• Brasil inaugura o Sirius, nova fronteira da ciência

Brasil inaugura o Sirius, nova fronteira da ciência

19 de novembro de 2018 \\ Brasil

Novo acelerador de elétrons é a maior e mais complexa estrutura de pesquisa do País e será colocada à disposição de pesquisadores do Brasil e do exterior

Por fora, parece um disco voador, do tamanho do estádio do Maracanã. Visível do avião, sobrevoando Campinas, parece mesmo um estádio de futebol.

Por dentro, a sensação é de estar caminhando em outro mundo, na fronteira da tecnologia, cercado de inovação por todos os lados. E o mais incrível: quase tudo feito por aqui mesmo, projetado por cientistas brasileiros, desenvolvido por empresas nacionais e construído - a muito custo - no período de maior aperto financeiro da ciência nacional.

O Sirius, a nova fonte de luz síncrotron do Brasil, foi inaugurado oficialmente neste último dia 14 de novembro de 2018 no Centro Nacional de Pesquisa em Energia e Materiais (CNPEM), em Campinas. Até agora, cerca de R$ 1,12 bilhão foram repassados para o projeto.

Nesta fase, foram concluídas as obras civis e o prédio que abriga a infraestrutura de pesquisa. Dois dos três aceleradores de elétrons estão concluídos. O ministro da Ciência, Tecnologia, Inovações e Comunicações, Gilberto Kassab, explicou que o feixe de luz começou a circular na semana de 14 de novembro em fase experimental. Na próxima semana, os cientistas ocuparão as suas salas nos laboratórios e instalações de pesquisa, que serão abertos às comunidades científica e industrial. A pesquisa efetiva terá início no próximo ano.

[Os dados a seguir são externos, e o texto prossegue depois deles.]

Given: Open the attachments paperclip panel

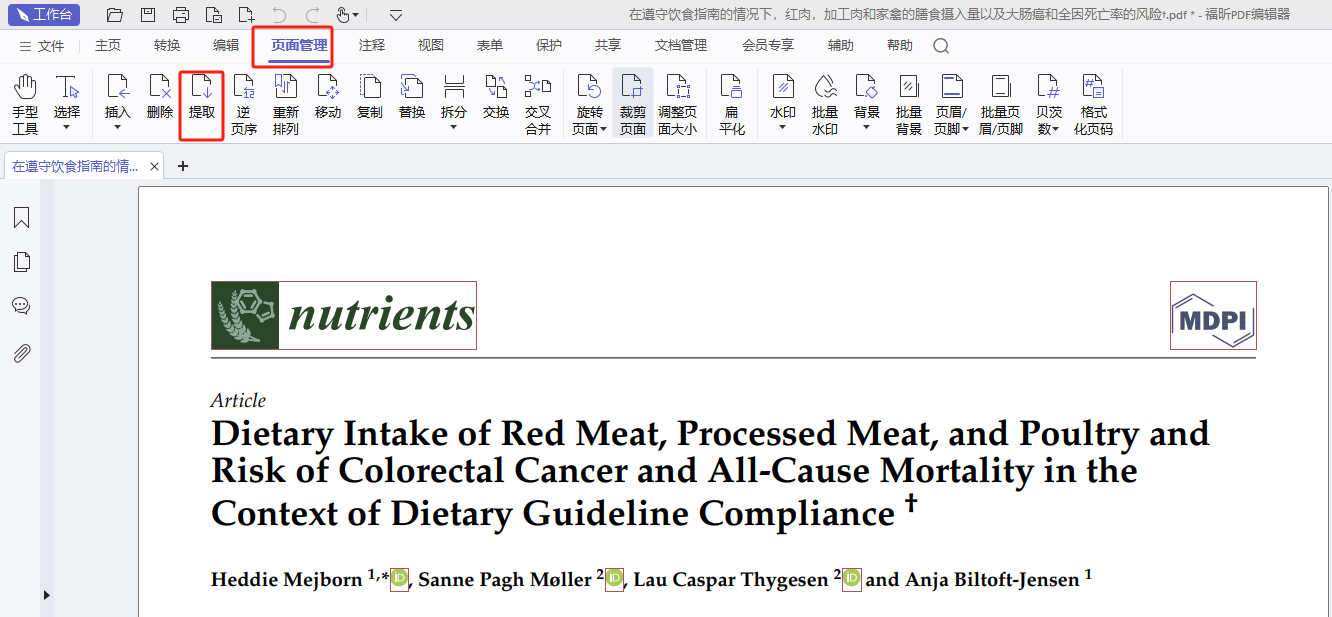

“Já existem dezenas de projetos, de estrangeiros, inclusive, querendo usar a máquina. Experiências que nunca puderam ser feitas agora poderão acontecer no Brasil”, afirma o físico Rogério Cezar de Cerqueira Leite, presidente do conselho de administração do CNPEM e um dos entusiastas do projeto. Cerqueira Leite é um dos principais cientistas brasileiros, reconhecido internacionalmente.


Maracanã da ciência

A obra que mais parece um estádio de futebol é um acelerador de elétrons, usado para produzir luz síncrotron. Funciona como um grande microscópio, que permite estudar praticamente qualquer material. O prédio do Sirius possui 15 metros de altura e 68 mil metros quadrados.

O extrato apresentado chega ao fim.